WHAT IS REQUIRED:
When you reach the line that contains "56% legend entry", begin copying exactly, and continue through the last line of the data; no pictures belong in the copy.

━━ TASK INPUTS

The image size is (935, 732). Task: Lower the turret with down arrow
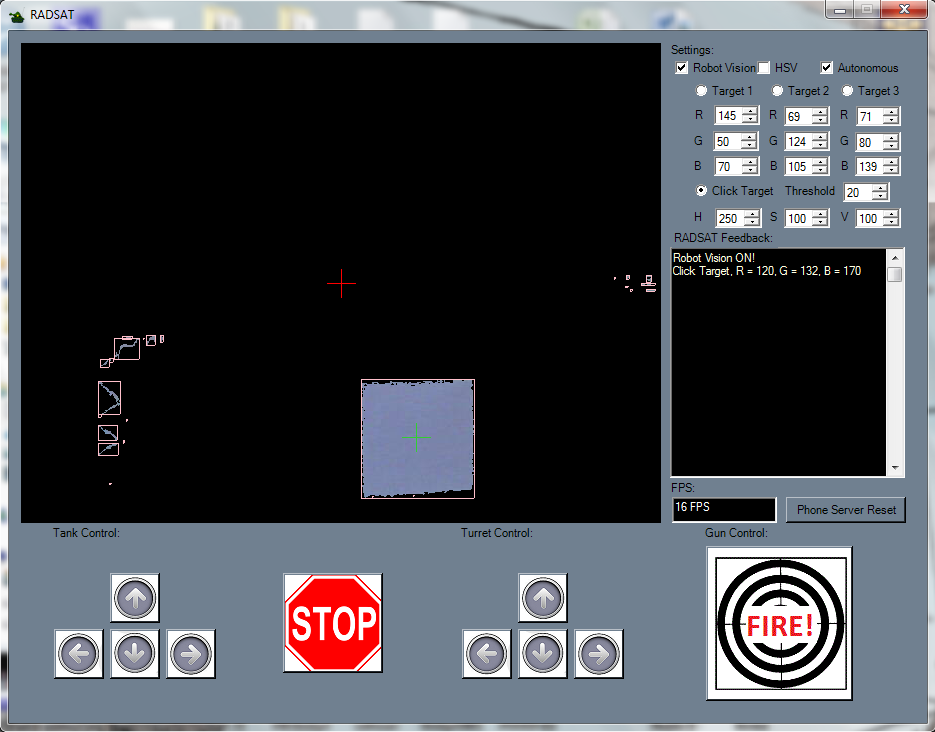[543, 654]
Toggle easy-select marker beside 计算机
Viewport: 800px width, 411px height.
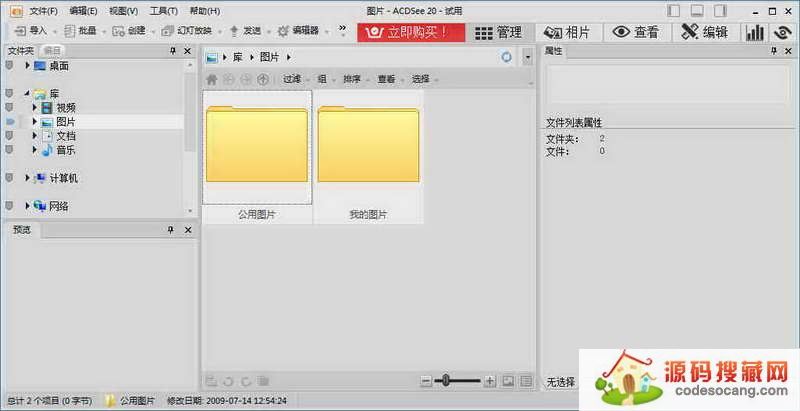click(x=9, y=178)
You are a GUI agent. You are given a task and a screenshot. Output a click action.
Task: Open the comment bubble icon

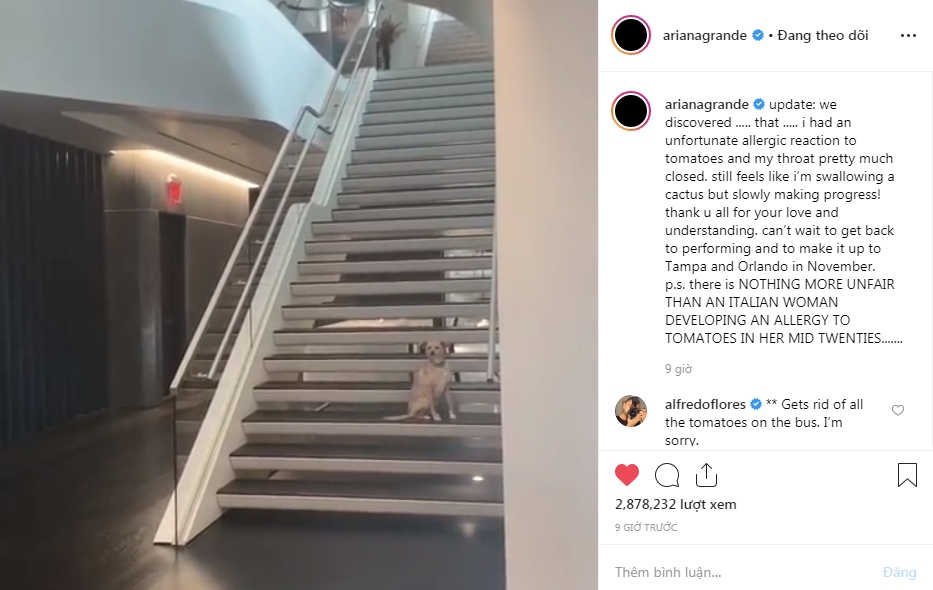(666, 475)
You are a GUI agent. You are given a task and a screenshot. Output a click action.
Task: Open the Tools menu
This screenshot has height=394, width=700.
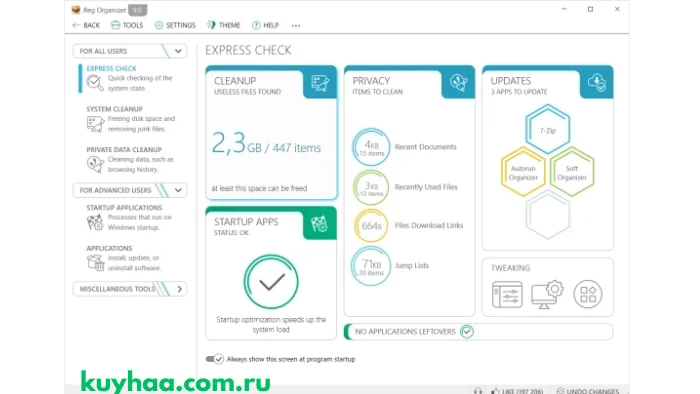point(127,25)
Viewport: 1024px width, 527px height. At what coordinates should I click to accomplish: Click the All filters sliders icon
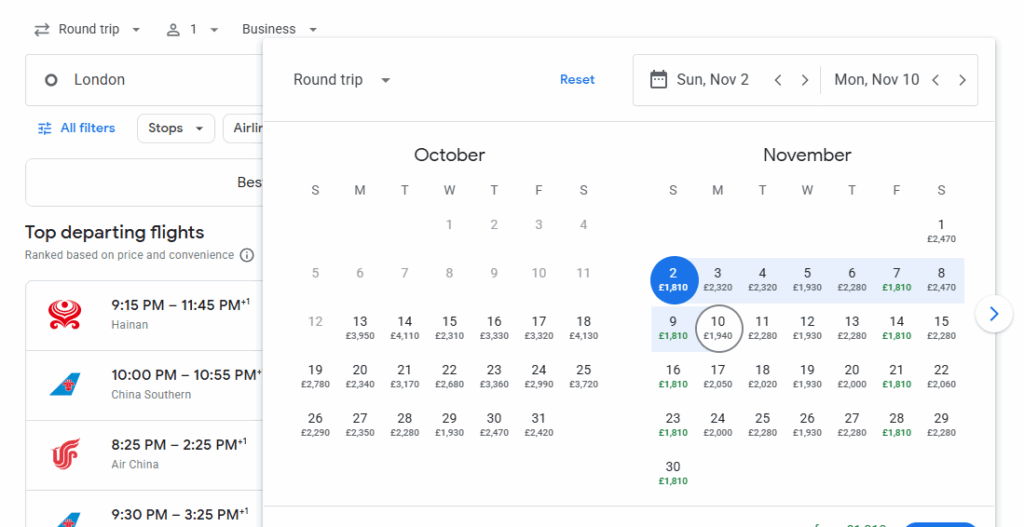(45, 129)
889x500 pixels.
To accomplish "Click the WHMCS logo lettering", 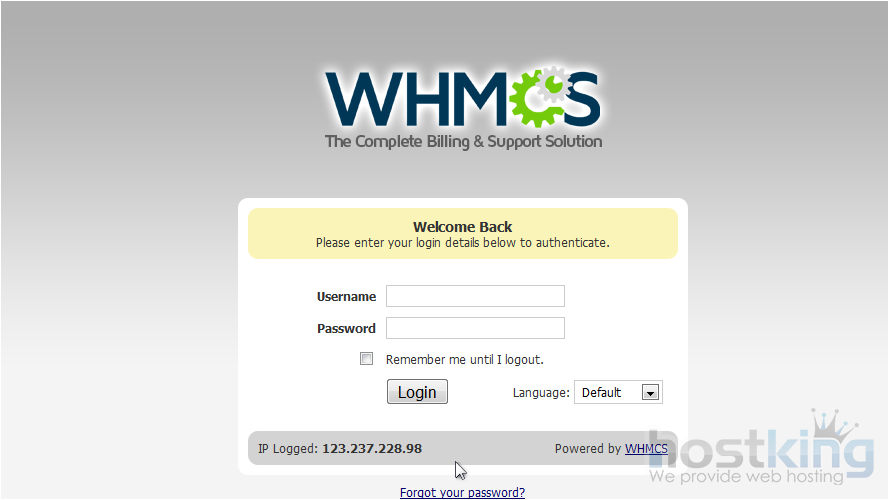I will coord(463,98).
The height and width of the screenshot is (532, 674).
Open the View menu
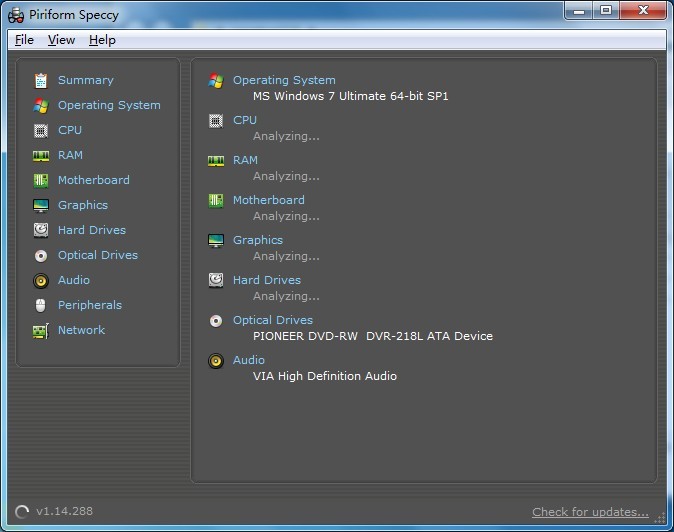[x=61, y=40]
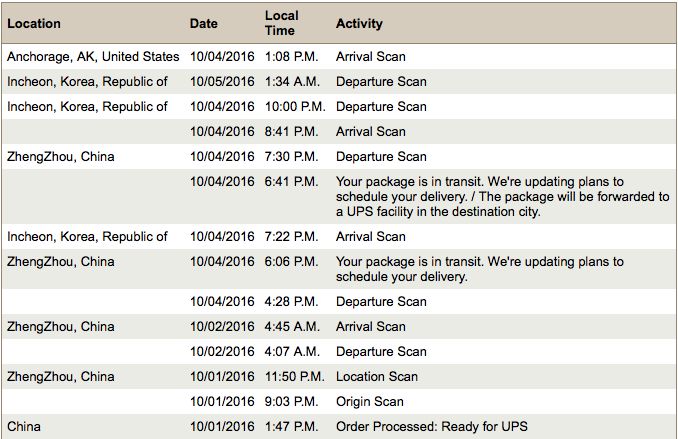Select the 4:28 P.M. Departure Scan row
This screenshot has height=439, width=678.
tap(339, 301)
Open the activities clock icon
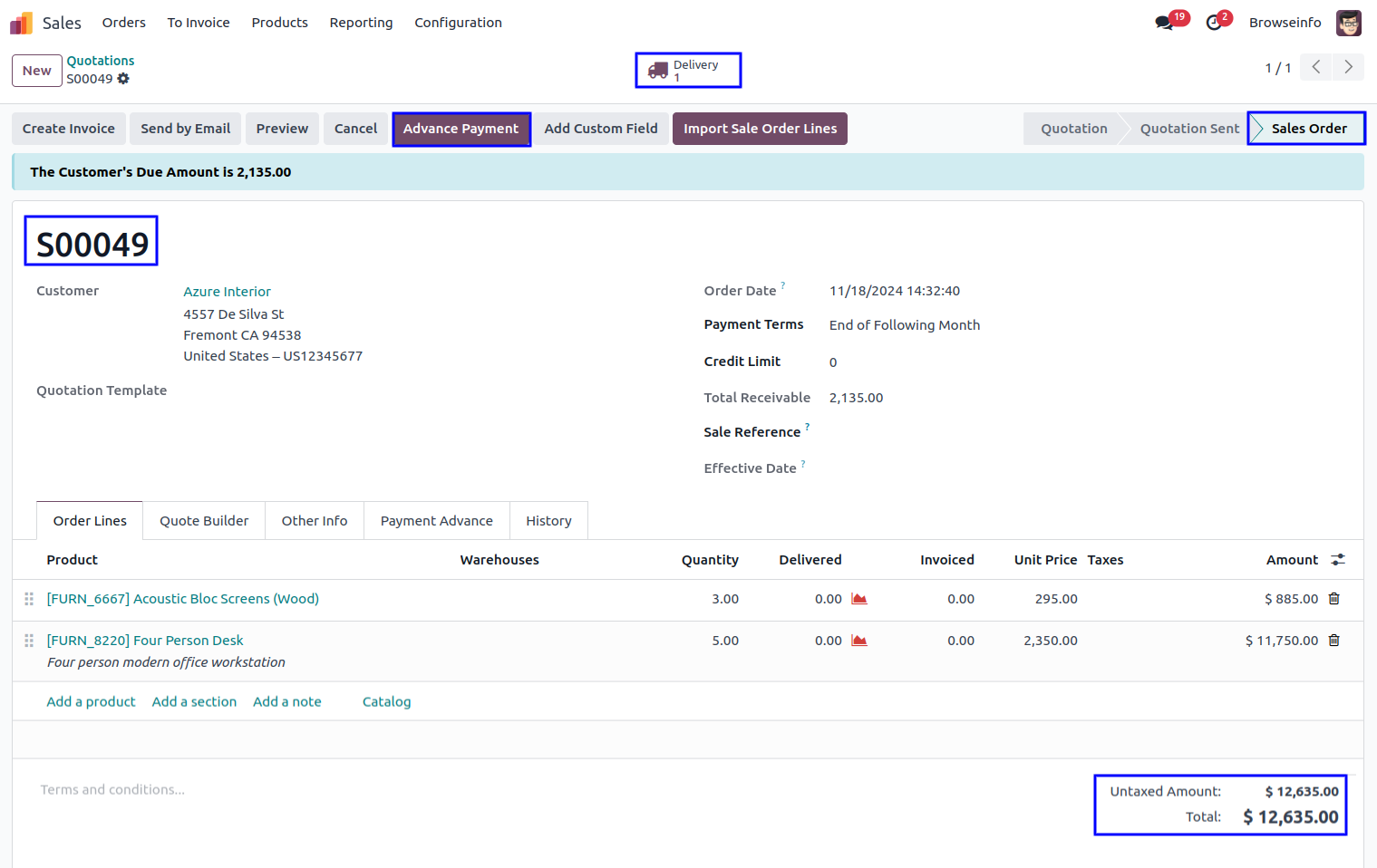This screenshot has height=868, width=1377. pos(1214,23)
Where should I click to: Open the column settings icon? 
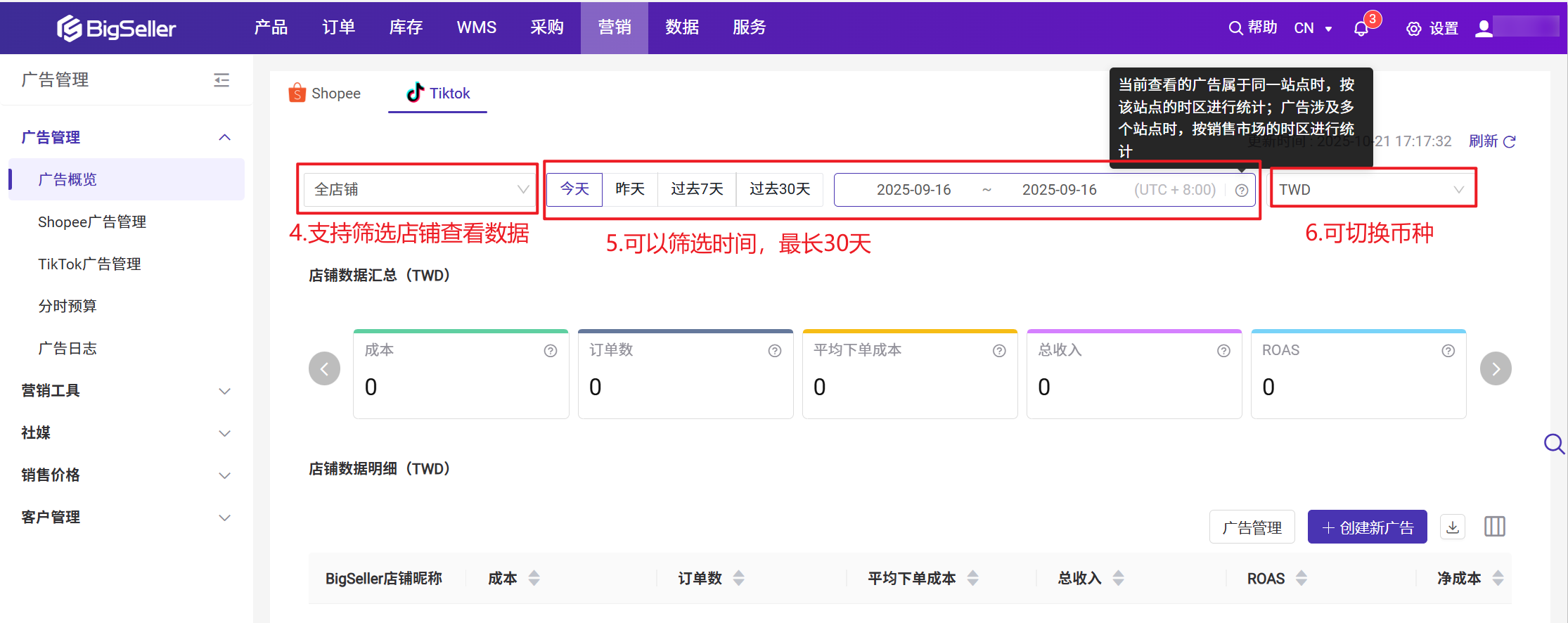[x=1494, y=527]
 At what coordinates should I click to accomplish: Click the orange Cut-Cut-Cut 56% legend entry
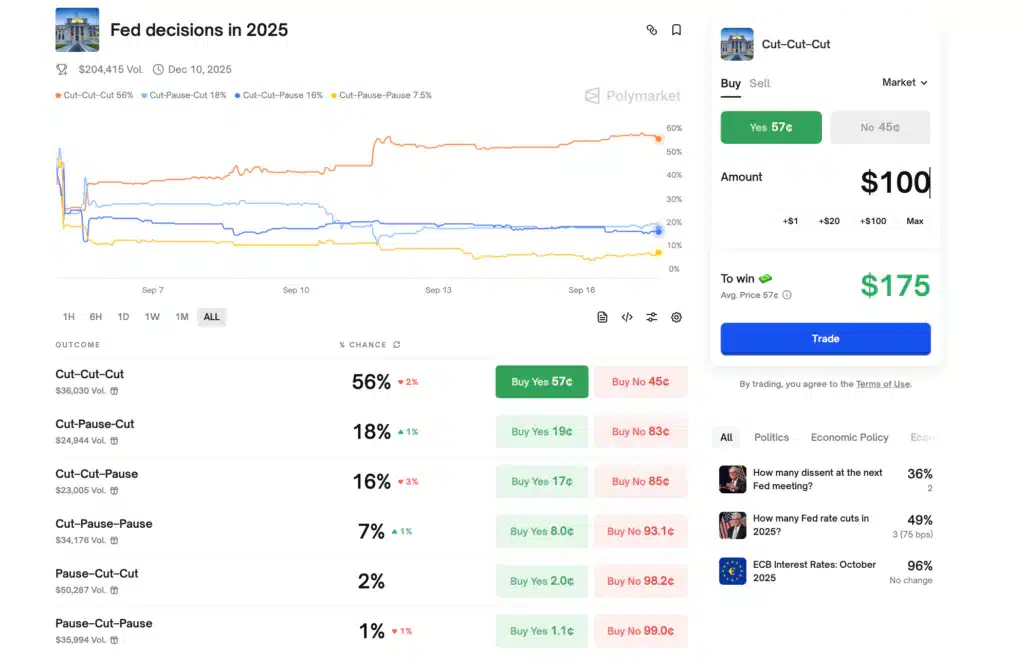pos(95,95)
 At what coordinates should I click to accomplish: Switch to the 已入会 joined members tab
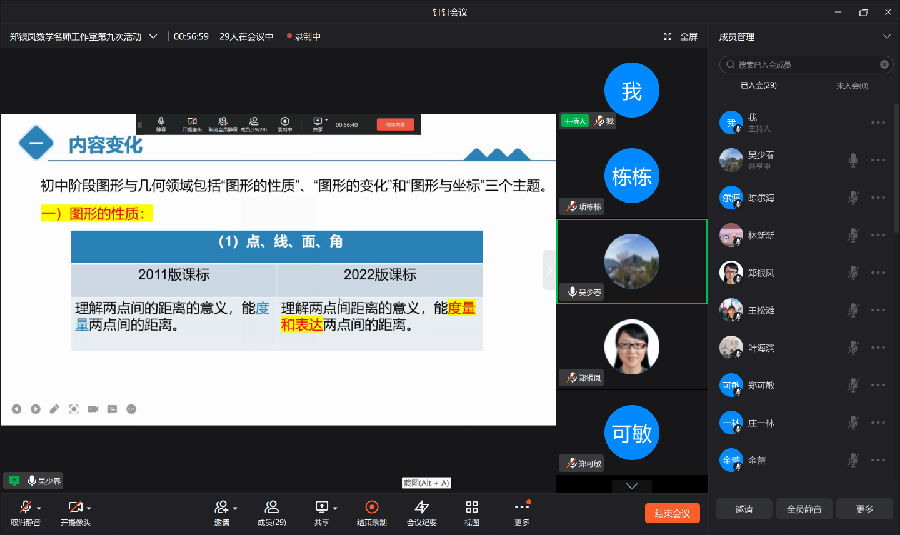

━━━━

WRITTEN ANSWER:
 At what coordinates should I click to accomplish: Click the orange Cut-Cut-Cut 56% legend entry
pos(95,95)
 At what coordinates should I click to accomplish: Switch to the 已入会 joined members tab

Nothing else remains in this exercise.